If you're the day-dreamer sort who likes to philosophize about
technology you might be familiar with Ted Nelson's fantastic book _Dream
Machines_ which is joined to his book _Computer Lib_ and is laid out in
magazine style.  I can not recommend this book highly enough-- I put it up on
the sort of reading list which GG and McLuhan should occupy.  It was
written in 1974 and revised in 1987.

Nelson coined the word 'hypertext' in 1965 but this is the book where
he really explains the possibilities.  RE: Gould, here's
Nelson's vision of Hypermusic (from the 1987 selection)-- pure GG!:

		"Music as we know it has a sequence.  There may be
	improvisation, but that is the *performer* in relation to the
	audience.  Improvisation by the *listener* is not ordinarily possible.
		In today's studio recording, dozens of tracks are
	often recorded.  But there is always a final mixdown.
		These things may change dramatically.
		Various new devices (such as CDI, or just today's
	interactive computers) open up the way to *explorable music*,
	wherein the user may branch modulations, rhythms, styles, themes,
	movements, orchestration.
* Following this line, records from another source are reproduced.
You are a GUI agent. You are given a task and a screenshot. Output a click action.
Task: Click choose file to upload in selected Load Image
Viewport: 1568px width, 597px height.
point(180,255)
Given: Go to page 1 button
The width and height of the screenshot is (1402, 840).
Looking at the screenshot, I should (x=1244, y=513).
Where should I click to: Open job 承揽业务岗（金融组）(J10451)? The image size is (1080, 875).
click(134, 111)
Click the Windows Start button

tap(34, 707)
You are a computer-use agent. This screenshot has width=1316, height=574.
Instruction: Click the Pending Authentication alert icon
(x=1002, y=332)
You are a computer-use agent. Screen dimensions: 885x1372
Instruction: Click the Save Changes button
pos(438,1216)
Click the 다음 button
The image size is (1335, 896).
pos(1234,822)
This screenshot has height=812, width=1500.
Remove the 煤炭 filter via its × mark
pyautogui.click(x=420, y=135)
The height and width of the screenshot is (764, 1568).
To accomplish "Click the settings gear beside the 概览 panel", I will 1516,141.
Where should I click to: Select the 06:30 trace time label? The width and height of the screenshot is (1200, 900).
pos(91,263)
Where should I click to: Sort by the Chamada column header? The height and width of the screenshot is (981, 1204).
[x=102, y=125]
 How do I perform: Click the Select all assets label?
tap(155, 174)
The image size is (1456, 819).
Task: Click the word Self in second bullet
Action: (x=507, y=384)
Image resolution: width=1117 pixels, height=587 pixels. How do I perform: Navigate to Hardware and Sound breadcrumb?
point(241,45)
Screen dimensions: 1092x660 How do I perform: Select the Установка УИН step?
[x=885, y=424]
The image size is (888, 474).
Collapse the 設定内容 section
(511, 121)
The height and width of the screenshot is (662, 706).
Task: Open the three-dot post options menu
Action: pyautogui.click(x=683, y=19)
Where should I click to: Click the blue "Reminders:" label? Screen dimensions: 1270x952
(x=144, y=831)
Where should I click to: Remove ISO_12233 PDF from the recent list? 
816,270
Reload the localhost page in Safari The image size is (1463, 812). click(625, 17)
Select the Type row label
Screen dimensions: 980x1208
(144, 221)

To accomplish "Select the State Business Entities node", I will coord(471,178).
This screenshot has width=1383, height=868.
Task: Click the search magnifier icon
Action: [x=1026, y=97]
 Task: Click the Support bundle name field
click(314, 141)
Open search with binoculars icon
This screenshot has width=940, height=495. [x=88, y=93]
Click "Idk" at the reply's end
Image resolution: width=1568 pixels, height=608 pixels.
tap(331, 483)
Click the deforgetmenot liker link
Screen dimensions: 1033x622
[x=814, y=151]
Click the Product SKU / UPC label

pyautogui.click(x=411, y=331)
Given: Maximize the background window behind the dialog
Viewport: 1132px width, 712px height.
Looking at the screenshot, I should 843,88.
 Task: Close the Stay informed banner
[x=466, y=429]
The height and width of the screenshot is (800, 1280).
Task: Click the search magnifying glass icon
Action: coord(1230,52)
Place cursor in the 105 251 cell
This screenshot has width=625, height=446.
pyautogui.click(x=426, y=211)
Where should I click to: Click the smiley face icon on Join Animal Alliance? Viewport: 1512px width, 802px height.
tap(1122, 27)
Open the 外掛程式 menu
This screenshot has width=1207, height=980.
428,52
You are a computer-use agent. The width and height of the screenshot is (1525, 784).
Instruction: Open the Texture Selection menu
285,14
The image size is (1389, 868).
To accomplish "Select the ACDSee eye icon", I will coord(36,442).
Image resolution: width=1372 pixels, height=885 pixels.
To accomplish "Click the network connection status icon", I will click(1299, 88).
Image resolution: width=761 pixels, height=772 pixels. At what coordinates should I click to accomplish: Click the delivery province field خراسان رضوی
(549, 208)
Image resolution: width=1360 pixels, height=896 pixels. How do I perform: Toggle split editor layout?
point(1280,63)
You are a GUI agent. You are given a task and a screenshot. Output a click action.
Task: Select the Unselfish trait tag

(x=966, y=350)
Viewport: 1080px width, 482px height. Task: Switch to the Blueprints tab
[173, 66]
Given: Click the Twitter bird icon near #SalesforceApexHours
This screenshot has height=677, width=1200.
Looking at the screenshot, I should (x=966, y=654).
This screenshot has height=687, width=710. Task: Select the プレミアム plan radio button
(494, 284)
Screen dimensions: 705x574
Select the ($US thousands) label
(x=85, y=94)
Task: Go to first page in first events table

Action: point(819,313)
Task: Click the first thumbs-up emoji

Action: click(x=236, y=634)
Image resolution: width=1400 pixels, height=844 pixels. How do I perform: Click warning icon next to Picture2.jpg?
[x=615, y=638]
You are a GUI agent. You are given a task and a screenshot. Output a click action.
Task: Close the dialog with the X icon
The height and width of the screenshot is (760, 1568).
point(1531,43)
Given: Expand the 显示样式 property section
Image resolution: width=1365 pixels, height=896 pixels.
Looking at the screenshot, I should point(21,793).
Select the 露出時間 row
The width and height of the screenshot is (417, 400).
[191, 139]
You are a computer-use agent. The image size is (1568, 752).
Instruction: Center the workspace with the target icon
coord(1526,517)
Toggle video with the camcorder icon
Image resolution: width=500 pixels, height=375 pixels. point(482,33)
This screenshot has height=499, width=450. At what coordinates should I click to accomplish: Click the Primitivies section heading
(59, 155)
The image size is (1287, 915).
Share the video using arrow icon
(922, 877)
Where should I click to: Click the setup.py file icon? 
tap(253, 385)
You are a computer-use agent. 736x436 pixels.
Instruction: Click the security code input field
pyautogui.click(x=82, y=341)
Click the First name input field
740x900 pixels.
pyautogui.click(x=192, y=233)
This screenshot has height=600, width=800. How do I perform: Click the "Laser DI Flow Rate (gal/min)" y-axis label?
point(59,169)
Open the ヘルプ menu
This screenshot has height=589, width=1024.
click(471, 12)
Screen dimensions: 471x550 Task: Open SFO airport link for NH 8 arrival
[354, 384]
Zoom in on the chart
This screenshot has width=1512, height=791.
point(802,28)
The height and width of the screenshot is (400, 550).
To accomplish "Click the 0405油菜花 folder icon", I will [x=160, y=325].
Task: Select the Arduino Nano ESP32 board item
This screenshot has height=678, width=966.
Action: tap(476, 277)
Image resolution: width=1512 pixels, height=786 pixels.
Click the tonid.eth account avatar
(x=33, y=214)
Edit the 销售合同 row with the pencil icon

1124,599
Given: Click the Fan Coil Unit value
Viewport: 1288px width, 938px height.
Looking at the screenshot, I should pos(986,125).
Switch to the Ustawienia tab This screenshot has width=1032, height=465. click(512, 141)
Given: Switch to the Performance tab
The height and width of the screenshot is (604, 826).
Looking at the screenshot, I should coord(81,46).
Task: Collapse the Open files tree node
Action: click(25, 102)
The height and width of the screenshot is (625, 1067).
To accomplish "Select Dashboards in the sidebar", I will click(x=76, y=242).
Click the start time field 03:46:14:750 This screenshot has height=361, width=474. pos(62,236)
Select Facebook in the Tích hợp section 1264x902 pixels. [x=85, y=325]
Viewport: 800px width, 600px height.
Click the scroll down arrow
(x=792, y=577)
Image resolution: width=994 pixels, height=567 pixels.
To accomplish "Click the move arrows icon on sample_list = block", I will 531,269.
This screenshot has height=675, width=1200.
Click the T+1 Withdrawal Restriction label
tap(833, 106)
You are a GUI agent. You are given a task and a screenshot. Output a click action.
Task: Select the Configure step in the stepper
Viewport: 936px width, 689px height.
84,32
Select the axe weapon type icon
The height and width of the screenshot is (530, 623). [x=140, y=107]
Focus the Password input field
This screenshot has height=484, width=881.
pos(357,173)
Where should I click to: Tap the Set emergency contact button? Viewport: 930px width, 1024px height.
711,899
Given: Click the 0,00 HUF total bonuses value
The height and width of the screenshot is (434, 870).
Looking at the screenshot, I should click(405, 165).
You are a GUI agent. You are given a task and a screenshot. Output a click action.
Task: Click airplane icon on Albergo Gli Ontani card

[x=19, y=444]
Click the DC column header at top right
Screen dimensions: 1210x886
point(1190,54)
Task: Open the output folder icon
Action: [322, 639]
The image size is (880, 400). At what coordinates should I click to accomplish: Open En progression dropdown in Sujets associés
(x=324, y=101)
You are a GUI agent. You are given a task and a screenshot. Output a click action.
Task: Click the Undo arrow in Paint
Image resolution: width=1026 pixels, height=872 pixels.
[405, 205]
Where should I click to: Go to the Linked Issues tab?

An immense new genre beckons.
		Recordings whose mix is controllable by the listening
	user are now possible.
		Thousand-track branching recordings are imaginable.
	It is as though the listener could wander in an orchestra, first
	hanging out near the brasses, then the violins.
		But carry it further.  New sections, themes and
	melodies could be accessable.  This new genre could be like wandering
	through a forrest of music-- music that never stops, but that changes
	with every movement of the listener through a fantic space.  Whole new
	themes are just over the hill.  And the beginnings of other sounds
	beckon the listener onward...(DM, 66)."

GG certainly conceived of this in his kit concept in the 60's and
wanted to break down the hierarchy of composer/performer/audience but he
was also concerned about the moral implications of leaving certain of
his skills as a performer to the layperson.  I think he compared this
idea to leaving the tune-up of a car to a non-mechanically inclined

-Mary Jo  

[P.S.  Glad to be back!  I've been quiet because I've been preparing
for my first PhD oral exam on hypertext.  One down three to go...! I
owe many of you e-mail so please bear with me.]